▶ _課題の目的 1_
記録の最初の行から「pyautogui.click(x=114, y=76)」を含む行までについて、「mixer strip」を「channel strip」に入れ替え、ほかは一切変えずに書き直してください。画像は答えに含めないでください。
─── 掲載本文
第1回 田畑 実 戯曲賞

選考結果

『ひたむきな星暦』
柳生二千翔 作

ネームバリューのない「戯曲賞」ですが、第1回の募集には34作品の応募があり、この国の何処かで、懸命に演劇に打ち込んでいる人達がおられることを、作品を通して知ることができまして、感激しております。
作品はそれぞれに読み応えのある優れた作品が多く、この中から「一作品」を選び出すことは、大変困難な作業でした。
何分初めての試みで、最終的には「受賞作をスタジオで上演する」ことも考慮して選考しましたので、残念ながら取り上げられなかった作品がありましたことを、ここに深くお詫び申し上げます。

これからも回を重ねながら、各方面からのアドバイスも頂き、幅広くいろいろな作品を取り上げられる、魅力ある「戯曲賞」にして行きたく思つております。
──────
─── データ抜粋
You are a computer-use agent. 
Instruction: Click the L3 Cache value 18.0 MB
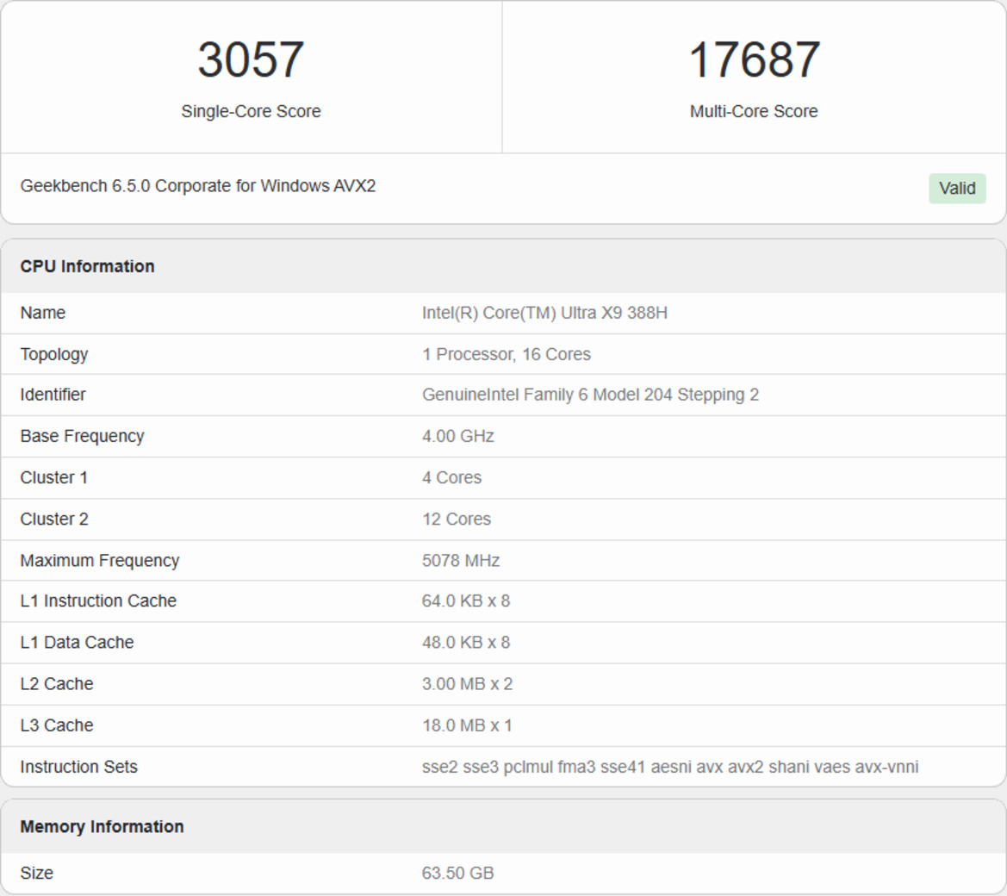pos(467,725)
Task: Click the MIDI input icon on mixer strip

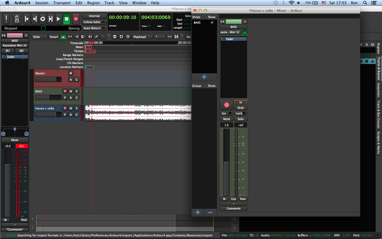Action: 245,32
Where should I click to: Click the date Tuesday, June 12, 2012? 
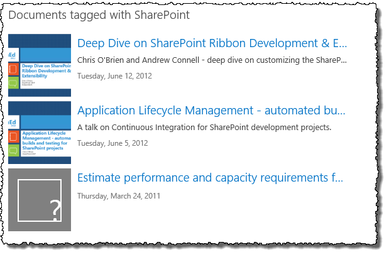pyautogui.click(x=114, y=76)
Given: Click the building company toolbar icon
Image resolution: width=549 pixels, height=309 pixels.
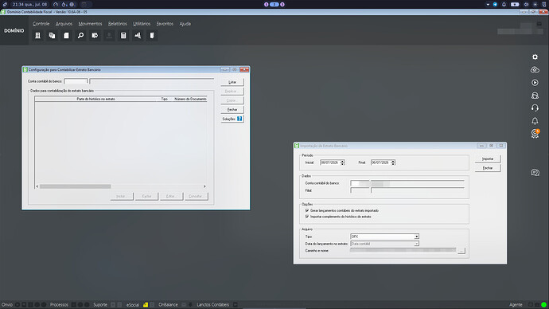Looking at the screenshot, I should [38, 36].
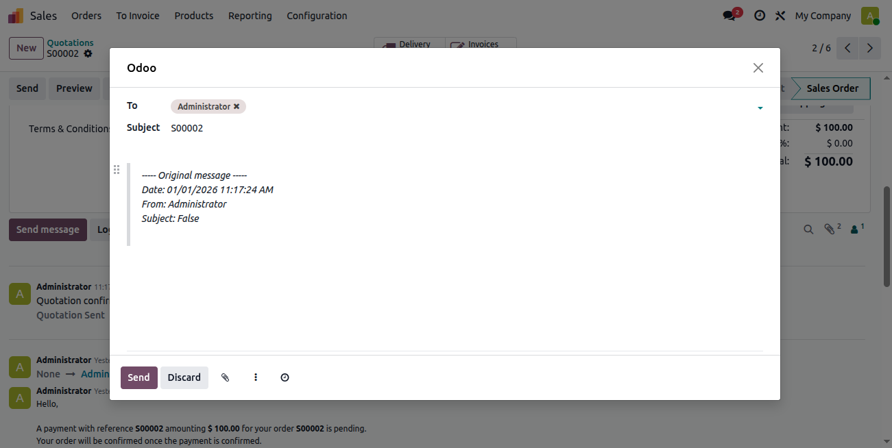Image resolution: width=892 pixels, height=448 pixels.
Task: Click the message block drag handle
Action: [117, 169]
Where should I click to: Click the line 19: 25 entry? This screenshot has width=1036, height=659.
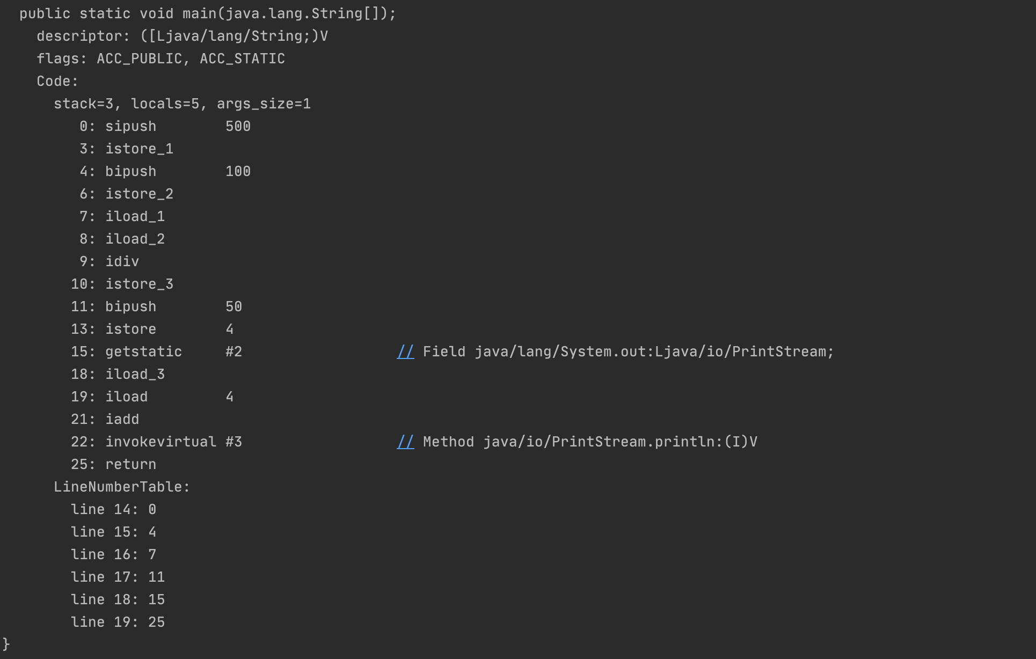118,622
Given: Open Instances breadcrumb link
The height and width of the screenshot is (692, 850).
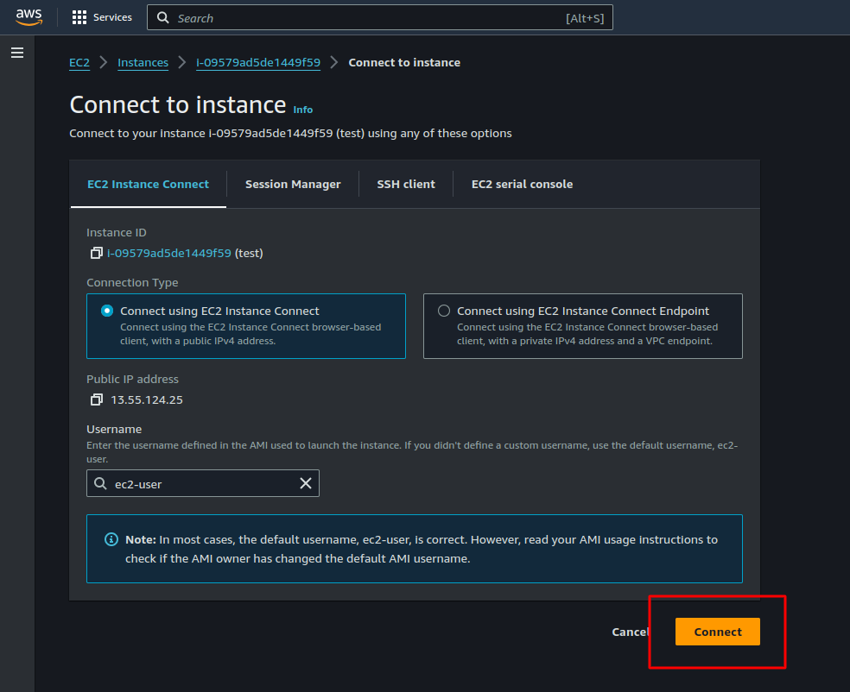Looking at the screenshot, I should point(143,63).
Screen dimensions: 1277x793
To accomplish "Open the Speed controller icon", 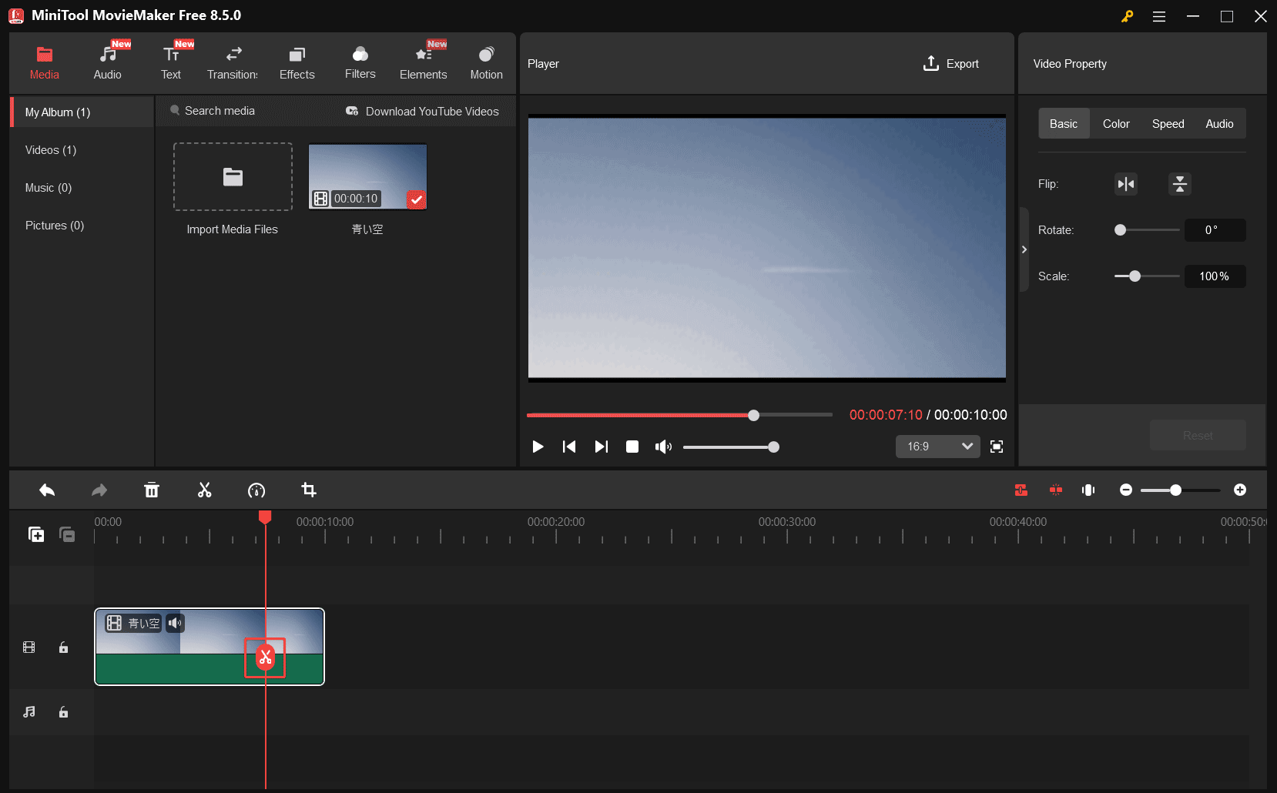I will 256,490.
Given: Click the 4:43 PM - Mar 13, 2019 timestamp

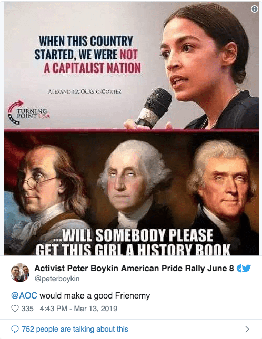Looking at the screenshot, I should point(78,309).
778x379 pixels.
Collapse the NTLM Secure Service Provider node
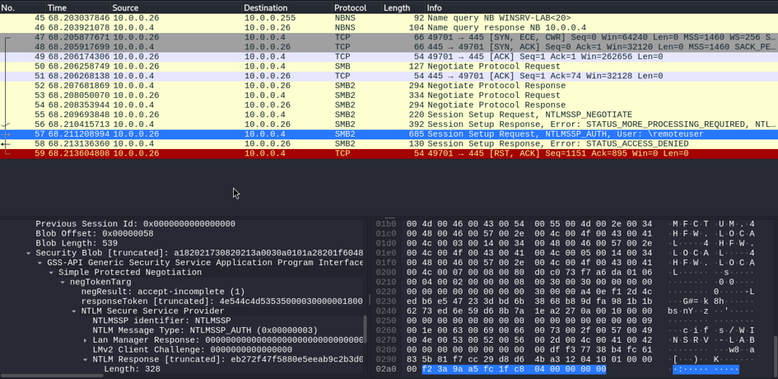coord(74,311)
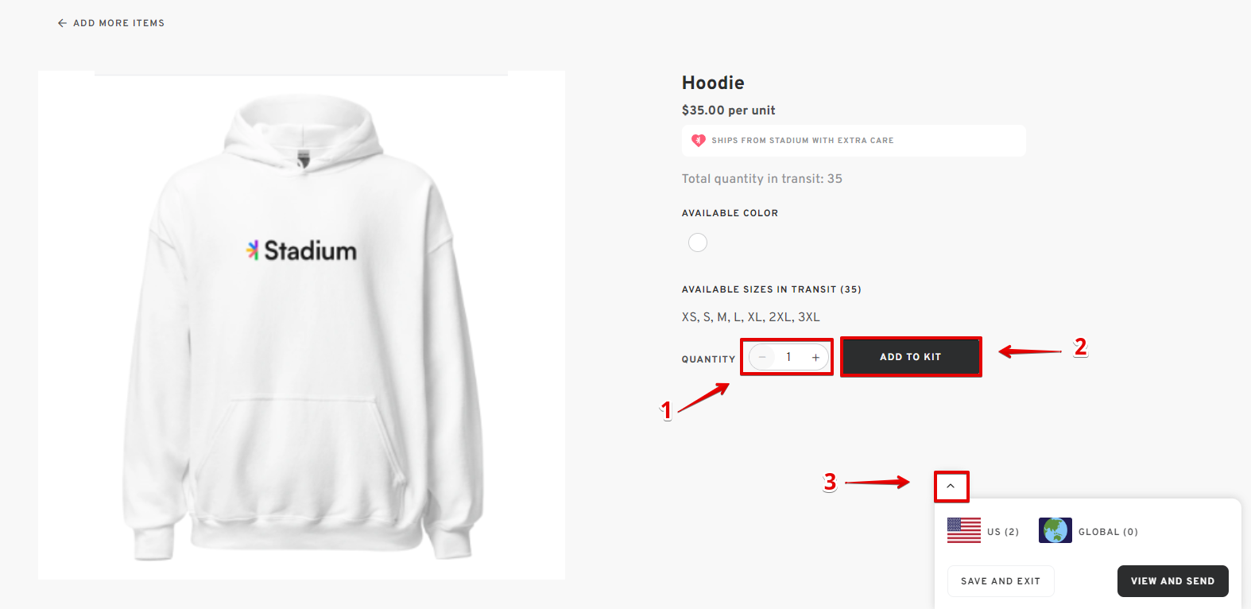Click the Stadium logo on the hoodie
Viewport: 1251px width, 609px height.
tap(302, 250)
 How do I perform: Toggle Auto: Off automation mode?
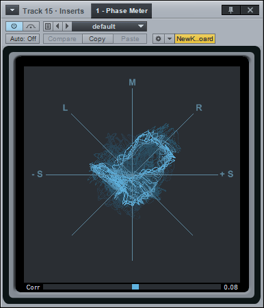pos(23,39)
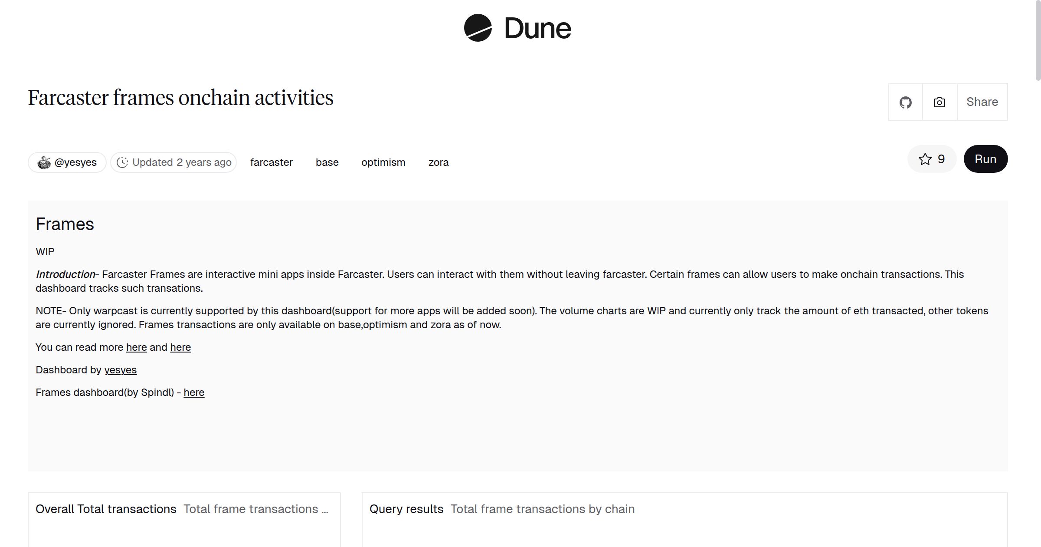Open the yesyes dashboard author link
The image size is (1041, 547).
(x=120, y=370)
──────
▶ _課題の目的 2_
戯曲賞の選考結果のうち「ネームバリューのない」で始まる段落を、主な事実を残して短くまとめてください。

▶ _正しい出力 1_
You are a computer-use agent. 
Instruction: Click the L3 Cache value 18.0 MB
pos(467,725)
Task: Click the MIDI input icon on channel strip

Action: 245,32
Where should I click to: Click the date Tuesday, June 12, 2012? 
pyautogui.click(x=114, y=76)

▶ _正しい出力 2_
第1回の募集には34作品の応募があり、懸命に演劇に打ち込む人達がいることを作品を通して知ることができた。読み応えのある優れた作品が多く、一作品を選ぶのは大変困難だった。初めての試みで、受賞作をスタジオで上演することも考慮して選考したため、取り上げられなかった作品があったことを深く詫びている。